「車を所有してこそ一人前」はもう古い?
上に挙げたような「アルファードに特有の事情」を抜きにしても、残クレの利用者は増えているようだ。
「車種を問わず、年々残クレを使う人は増えている印象がありますね。とくに20代から30代の方だと、抵抗感なく選ばれているケースが多いように思います。
スマホの購入でも似た支払い方法が普及していますし、あとはサブスクのサービスに日頃から触れている影響もあるのかもしれません。
それ以上の年代の方でも、たとえば『投資の資金を手元に残したい』といった理由から、初期費用の少ない残クレを選ばれるケースはよくあります」(同前)
収入はなかなか増えないのに、年々あらゆるものが値上がりし、おいそれとはモノを所有できなくなっている。そうしたなか、残存価値を見据えつつ、「使う分だけ払う」という残クレの考え方は、時代のニーズを反映したシステムなのだろう。
残クレの普及は「価値観の変化」なのか
しかし裏を返せば、このような消費形態の変化を、モノが買えない現状に対する「苦肉の策」と見ることもできそうだ。

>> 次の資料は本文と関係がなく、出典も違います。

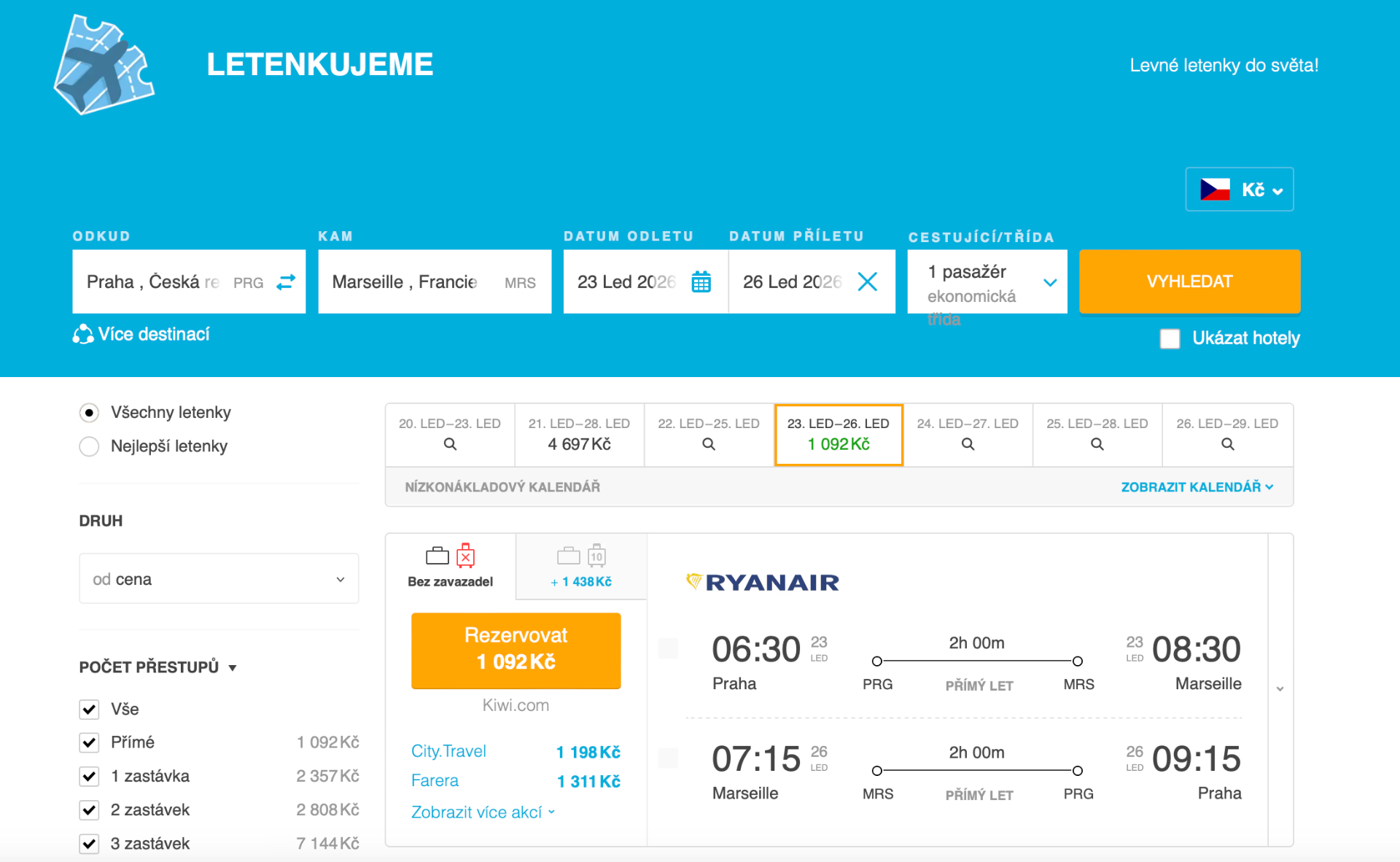Image resolution: width=1400 pixels, height=862 pixels.
Task: Open the City.Travel offer link
Action: (448, 751)
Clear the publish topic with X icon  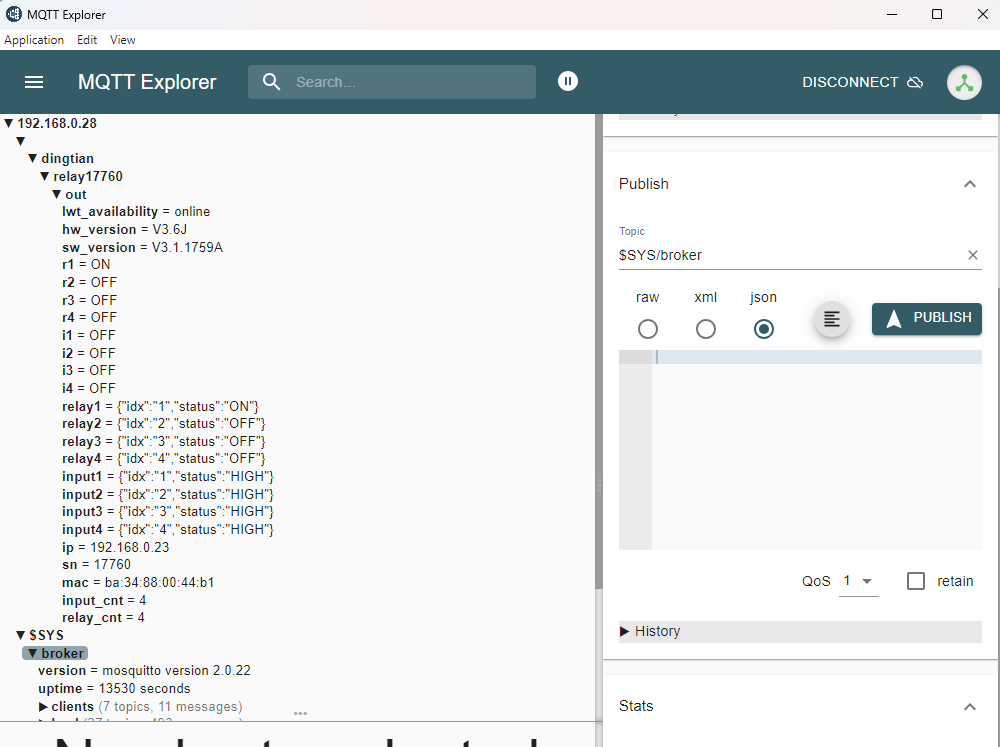tap(972, 255)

総務省の家計調査報告によると、2023年における1世帯あたり(2人以上)の平均貯蓄額は、40歳未満で782万円。一見余裕があるようにも思えるが、同年齢層の平均負債額は1757万円と、差し引き975万円のマイナスが生じている。2人以上の世帯は、平均して1000万円近い借金を負っているのだ。
「住宅ローンを考えれば妥当だろう」と思われるかもしれないが、10年前の2013年における「貯蓄-負債」の額は343万円のマイナス。さらに2003年においては、そもそも貯蓄額が負債額を上回っている。この20年間で、40歳未満の貯蓄に対する負債が年々膨れ上がっているのである。
こうして見ると、「残クレ購入者の割合が増えている」という事実からは、なにやら不吉な兆候を感じざるをえない。賃金は横ばいのまま、車はどんどん高くなり……同クラスの車に乗り替えようと思えば、そのたび返済額がジワジワと増えていく。
強度を増していくローン返済のボディブローに、いつかタオルを投げなければならない日が来るのではないか。そう思うと、種々のローンを抱える38歳の筆者としては、とても「残クレアルファード」を揶揄するような気持ちにはなれそうもない。